Aim of the exercise => If a line below holds the word "help", count it; then say how many such lines there are and nothing else.

====== Record extracts ======

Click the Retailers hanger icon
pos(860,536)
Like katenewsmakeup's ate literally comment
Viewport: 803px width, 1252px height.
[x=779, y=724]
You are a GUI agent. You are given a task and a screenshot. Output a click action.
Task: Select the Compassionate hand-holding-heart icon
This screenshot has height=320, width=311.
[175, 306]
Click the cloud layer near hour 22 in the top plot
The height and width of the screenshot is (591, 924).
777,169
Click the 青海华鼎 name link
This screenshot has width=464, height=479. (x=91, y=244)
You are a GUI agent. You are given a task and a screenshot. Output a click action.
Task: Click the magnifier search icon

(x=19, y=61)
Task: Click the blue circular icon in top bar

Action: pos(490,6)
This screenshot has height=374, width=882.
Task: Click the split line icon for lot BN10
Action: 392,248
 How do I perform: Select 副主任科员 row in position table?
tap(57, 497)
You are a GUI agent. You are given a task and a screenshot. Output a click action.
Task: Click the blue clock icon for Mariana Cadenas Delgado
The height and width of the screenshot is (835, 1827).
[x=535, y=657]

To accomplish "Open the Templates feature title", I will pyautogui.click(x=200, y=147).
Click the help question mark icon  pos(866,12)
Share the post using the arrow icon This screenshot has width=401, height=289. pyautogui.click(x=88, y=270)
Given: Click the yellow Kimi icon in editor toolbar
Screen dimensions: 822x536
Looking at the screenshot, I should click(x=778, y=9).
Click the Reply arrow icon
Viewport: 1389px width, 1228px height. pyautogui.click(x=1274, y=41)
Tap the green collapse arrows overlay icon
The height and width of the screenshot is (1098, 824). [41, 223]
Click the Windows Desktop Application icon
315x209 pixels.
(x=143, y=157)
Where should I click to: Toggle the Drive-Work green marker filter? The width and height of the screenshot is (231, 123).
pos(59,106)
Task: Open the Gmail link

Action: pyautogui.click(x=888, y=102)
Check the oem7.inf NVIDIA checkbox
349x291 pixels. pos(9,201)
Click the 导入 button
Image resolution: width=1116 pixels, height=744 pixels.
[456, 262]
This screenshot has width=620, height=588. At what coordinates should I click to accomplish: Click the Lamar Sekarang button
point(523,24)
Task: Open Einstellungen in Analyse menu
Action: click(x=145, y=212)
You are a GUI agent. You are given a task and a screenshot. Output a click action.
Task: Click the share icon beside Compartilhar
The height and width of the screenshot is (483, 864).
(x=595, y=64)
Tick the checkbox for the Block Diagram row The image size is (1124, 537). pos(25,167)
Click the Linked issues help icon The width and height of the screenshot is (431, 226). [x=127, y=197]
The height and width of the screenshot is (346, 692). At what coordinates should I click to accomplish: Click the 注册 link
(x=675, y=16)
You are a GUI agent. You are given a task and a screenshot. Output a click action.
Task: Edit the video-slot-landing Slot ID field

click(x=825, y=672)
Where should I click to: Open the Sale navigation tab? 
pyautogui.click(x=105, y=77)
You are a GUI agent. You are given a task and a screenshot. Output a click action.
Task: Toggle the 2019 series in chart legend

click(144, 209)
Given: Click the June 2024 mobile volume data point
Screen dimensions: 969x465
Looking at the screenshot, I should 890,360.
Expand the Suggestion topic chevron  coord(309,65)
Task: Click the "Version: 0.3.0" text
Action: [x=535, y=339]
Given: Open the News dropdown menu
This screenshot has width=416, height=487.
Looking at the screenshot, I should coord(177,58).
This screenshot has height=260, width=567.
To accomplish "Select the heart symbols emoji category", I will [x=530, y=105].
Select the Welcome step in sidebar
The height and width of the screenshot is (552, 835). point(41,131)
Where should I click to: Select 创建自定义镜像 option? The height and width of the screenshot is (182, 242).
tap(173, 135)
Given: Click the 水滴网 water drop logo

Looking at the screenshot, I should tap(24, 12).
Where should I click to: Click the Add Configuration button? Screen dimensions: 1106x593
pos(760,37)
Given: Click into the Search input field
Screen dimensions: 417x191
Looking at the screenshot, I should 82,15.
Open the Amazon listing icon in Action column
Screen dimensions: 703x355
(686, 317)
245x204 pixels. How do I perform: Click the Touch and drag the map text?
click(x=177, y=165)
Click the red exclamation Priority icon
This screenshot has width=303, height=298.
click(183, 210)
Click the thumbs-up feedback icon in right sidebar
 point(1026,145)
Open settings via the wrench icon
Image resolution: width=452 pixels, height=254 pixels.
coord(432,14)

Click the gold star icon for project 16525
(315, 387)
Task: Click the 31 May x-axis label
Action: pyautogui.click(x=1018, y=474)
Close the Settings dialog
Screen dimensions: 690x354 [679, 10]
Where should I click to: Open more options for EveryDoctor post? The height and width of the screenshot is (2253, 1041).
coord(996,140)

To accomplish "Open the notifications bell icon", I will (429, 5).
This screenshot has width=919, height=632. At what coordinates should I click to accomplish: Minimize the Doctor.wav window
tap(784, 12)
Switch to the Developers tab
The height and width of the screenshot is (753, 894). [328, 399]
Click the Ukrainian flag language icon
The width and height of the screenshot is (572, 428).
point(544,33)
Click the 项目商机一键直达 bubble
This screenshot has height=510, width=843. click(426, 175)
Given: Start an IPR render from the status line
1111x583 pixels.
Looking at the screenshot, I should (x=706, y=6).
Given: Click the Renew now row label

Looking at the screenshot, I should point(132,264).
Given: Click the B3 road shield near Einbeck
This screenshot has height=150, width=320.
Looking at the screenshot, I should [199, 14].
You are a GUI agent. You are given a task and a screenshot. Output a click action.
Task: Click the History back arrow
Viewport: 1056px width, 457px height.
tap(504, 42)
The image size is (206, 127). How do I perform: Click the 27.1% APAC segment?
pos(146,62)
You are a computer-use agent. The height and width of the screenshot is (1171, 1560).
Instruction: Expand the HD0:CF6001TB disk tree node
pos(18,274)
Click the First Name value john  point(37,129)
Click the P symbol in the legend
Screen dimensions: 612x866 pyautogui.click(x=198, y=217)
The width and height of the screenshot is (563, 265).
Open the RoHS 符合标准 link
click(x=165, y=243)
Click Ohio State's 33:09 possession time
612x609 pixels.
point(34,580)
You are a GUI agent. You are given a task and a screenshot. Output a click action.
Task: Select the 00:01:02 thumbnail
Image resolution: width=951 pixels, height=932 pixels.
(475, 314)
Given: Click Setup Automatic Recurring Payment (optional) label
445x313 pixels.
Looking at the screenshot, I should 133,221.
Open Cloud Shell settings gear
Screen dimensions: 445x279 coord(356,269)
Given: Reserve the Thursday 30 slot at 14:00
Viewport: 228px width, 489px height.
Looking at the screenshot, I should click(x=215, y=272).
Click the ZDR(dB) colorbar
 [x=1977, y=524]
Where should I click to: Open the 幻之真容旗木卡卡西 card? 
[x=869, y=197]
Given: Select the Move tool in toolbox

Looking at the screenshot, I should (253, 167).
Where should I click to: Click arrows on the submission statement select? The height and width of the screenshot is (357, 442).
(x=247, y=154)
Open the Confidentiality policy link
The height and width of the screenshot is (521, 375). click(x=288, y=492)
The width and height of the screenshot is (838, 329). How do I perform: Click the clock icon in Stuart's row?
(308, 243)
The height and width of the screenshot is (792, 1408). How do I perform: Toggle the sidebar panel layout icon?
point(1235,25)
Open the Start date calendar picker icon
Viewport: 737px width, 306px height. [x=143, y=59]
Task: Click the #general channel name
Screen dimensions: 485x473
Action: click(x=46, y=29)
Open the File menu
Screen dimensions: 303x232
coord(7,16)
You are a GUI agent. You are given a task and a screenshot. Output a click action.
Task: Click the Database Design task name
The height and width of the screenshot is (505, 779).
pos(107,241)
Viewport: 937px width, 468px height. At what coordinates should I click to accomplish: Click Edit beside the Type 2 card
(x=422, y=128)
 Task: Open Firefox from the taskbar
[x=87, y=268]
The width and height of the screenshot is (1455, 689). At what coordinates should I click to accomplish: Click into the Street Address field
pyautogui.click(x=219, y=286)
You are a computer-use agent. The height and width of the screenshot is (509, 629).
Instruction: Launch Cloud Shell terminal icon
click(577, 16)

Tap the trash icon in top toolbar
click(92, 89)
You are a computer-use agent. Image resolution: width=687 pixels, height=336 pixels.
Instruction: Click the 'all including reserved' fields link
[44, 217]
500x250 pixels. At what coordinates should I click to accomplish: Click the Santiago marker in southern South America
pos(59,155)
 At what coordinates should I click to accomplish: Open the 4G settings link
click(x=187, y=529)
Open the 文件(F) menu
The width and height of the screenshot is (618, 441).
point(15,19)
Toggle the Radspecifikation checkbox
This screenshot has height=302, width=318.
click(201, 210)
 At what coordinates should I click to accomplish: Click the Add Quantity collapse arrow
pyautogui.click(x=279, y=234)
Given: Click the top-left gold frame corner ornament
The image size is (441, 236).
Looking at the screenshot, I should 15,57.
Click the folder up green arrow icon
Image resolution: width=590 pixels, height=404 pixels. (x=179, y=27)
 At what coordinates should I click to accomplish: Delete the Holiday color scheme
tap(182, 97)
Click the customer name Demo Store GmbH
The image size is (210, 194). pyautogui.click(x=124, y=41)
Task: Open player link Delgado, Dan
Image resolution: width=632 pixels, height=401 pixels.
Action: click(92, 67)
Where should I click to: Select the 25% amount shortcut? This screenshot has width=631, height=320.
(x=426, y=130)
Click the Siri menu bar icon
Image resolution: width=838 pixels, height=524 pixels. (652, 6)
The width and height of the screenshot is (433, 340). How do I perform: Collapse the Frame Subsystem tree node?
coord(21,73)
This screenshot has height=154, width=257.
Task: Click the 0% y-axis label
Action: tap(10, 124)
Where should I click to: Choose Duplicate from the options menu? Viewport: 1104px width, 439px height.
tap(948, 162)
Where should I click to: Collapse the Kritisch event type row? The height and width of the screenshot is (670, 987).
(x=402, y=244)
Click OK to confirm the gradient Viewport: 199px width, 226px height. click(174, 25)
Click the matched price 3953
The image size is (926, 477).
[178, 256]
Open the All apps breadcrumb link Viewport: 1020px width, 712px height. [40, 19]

======

Answer to this task => 2